Commerce secretary urges bold action on cybersecurity

Commerce Secretary Penny Pritzker warns of a cyber workforce shortage and cautions against government efforts to overly-centralize cybersecurity authority.

"Consider me very wary of any vast centralization effort that dilutes our authority -- as [government] managers -- to hold our teams accountable," she told the Commission on Enhancing National Cybersecurity at its final field meeting in Washington.

Pritzker argued that the commission needs to address the question of, "how to strike a balance between centralizing certain cybersecurity functions and standards while preserving the independent authority needed for department leaders to fulfill our mission-critical responsibilities."
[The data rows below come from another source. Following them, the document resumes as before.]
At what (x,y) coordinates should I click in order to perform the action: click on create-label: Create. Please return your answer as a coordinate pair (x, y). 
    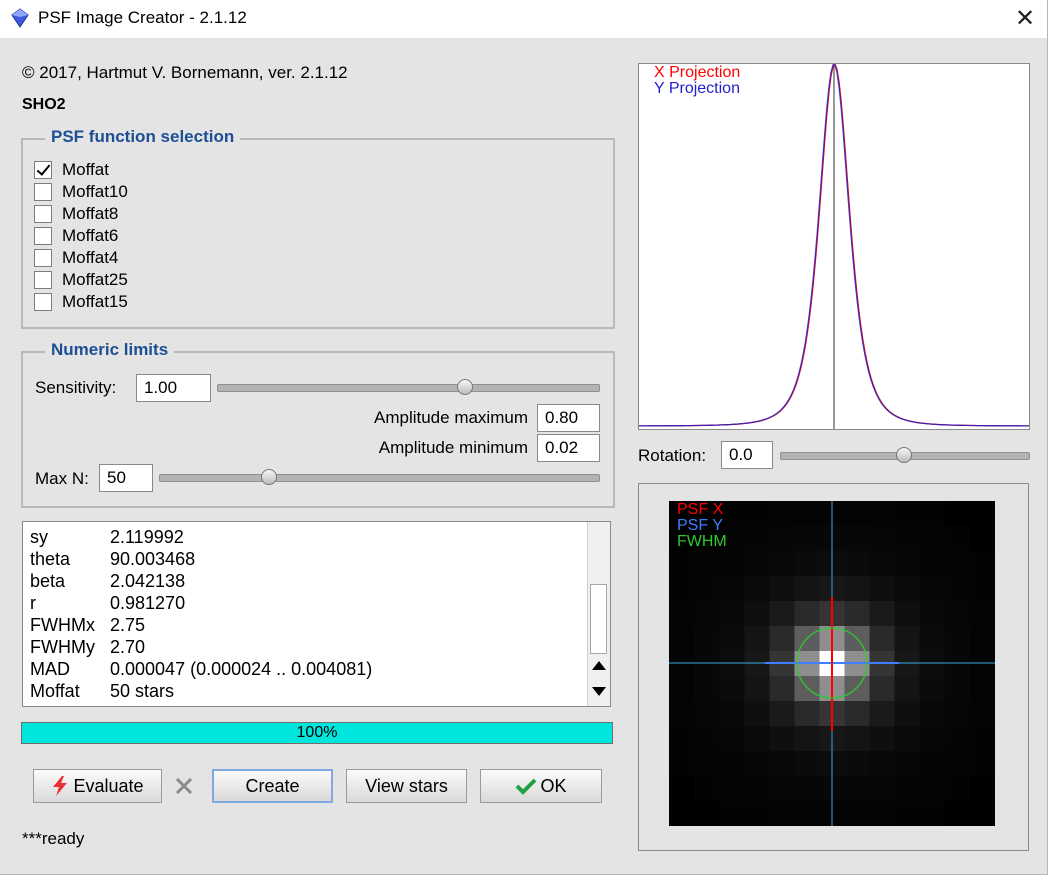
    Looking at the image, I should click on (272, 786).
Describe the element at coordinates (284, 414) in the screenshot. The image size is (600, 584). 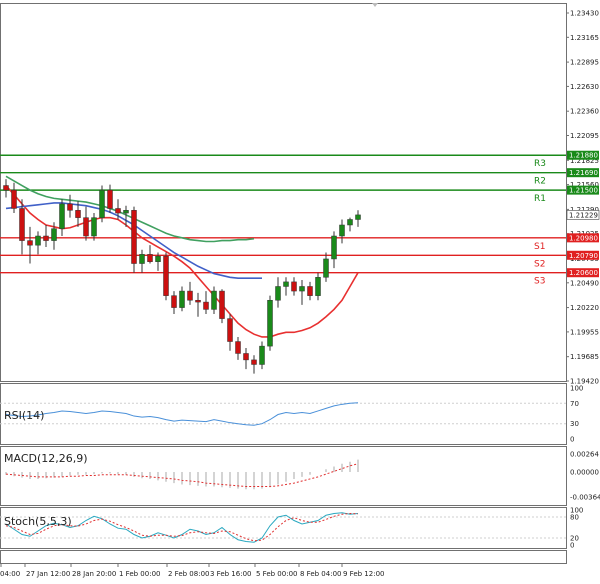
I see `panel-frame-rsi` at that location.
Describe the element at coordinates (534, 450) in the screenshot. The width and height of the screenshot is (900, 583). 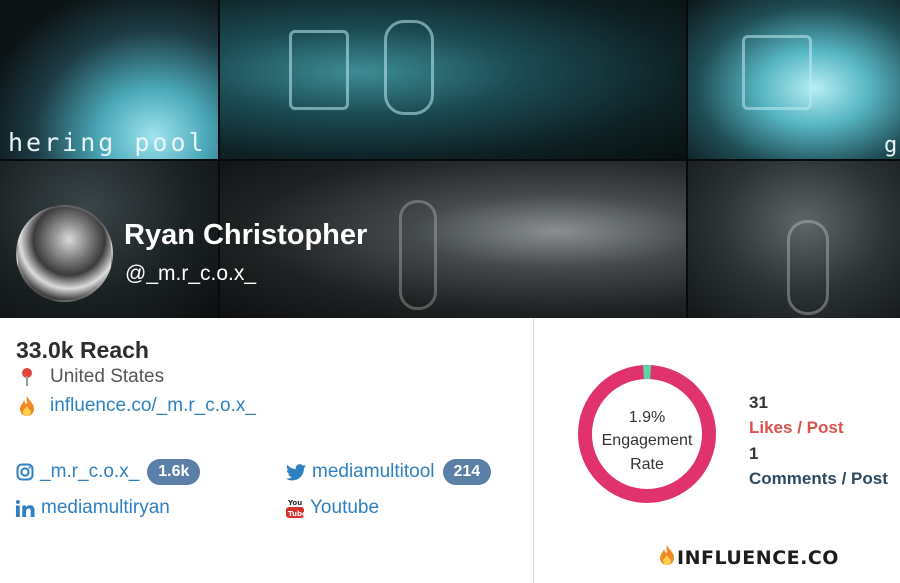
I see `section-divider` at that location.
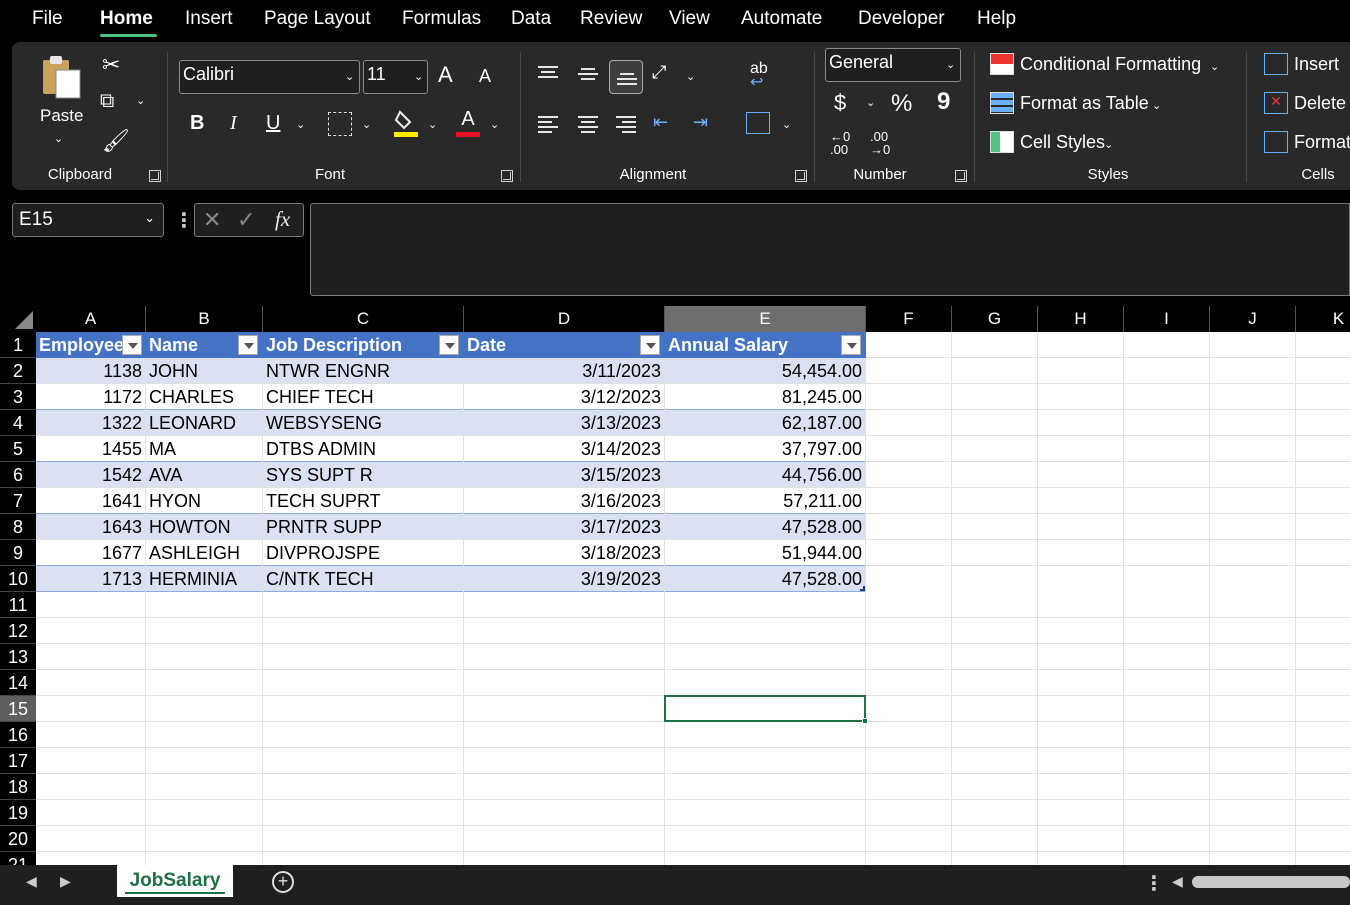 Image resolution: width=1350 pixels, height=905 pixels. I want to click on annual-salary-cell: 54,454.00, so click(766, 371).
She said that having the right people is central to her challenge to meet the department's cybersecurity commitments. 

"Since arriving at Commerce, I have faced a chronic shortage both in quantity and quality of cybersecurity personnel," said Pritzker. "Yet I do not have the authority, flexibility, or resources to do enough about it."

Pritzker urged the commission to adopt a number of initiatives to address the national shortage of qualified cybersecurity professionals.

"You might consider recommending a centralized system to recruit, train and place federal cybersecurity personnel," she told commission members.

"We need specialized pay scales to compete with the private sector -- like those used for the financial industry," she added. "Maybe it's time for contracts with preset time commitments or even private-sector-style non-compete agreements."

She also floated ideas such as debt forgiveness for graduates of certified programs, "tuition-free community college in return for federal service; and cybersecurity apprenticeships within civilian agencies."

Pritzker also decried the cumbersome funding process for upgrading legacy technology and called for more flexibility in the acquisition and contracting process.

"Securing funds from Congress for specific programs is much easier than long-term improvements," she said. "As a result, we rely on loose change in our operational and maintenance budgets to patch outdated systems instead of making strategic decisions."

Pritzker called for an adoption of shared services that can create efficiencies for government agencies that simultaneously preserves agency autonomy.

"For example, DHS' Continuous Diagnostics and Mitigation is a valuable tool for helping departments conduct real-time risk management," she said. "We see it as a service -- not just a top-down mandate -- that empowers my peers and me to meet our core responsibility to secure our departments' networks and data." 

She also said that shared services could be applied to the procurement process and that the General Services Administration and the National Institute of Standards and Technology "could provide CIOS from across the federal government with a sandbox environment to evaluate the latest software."

Echoing a common refrain, Pritzker also pushed the commission to enhance cooperation between government and the private sector, saying that government still lacks "effective mechanisms for fostering meaningful government-industry cooperation across the full spectrum of cybersecurity issues."

She implored the commission to be bold and creative in its recommendations that "will steer the next President's agenda from day one and influence our country's cybersecurity priorities for many years to come."

The 12-member commission is in the process of reviewing more than 170 responses to its recent request for information, and is scheduled to deliver its final report to President Barack Obama on Dec. 1.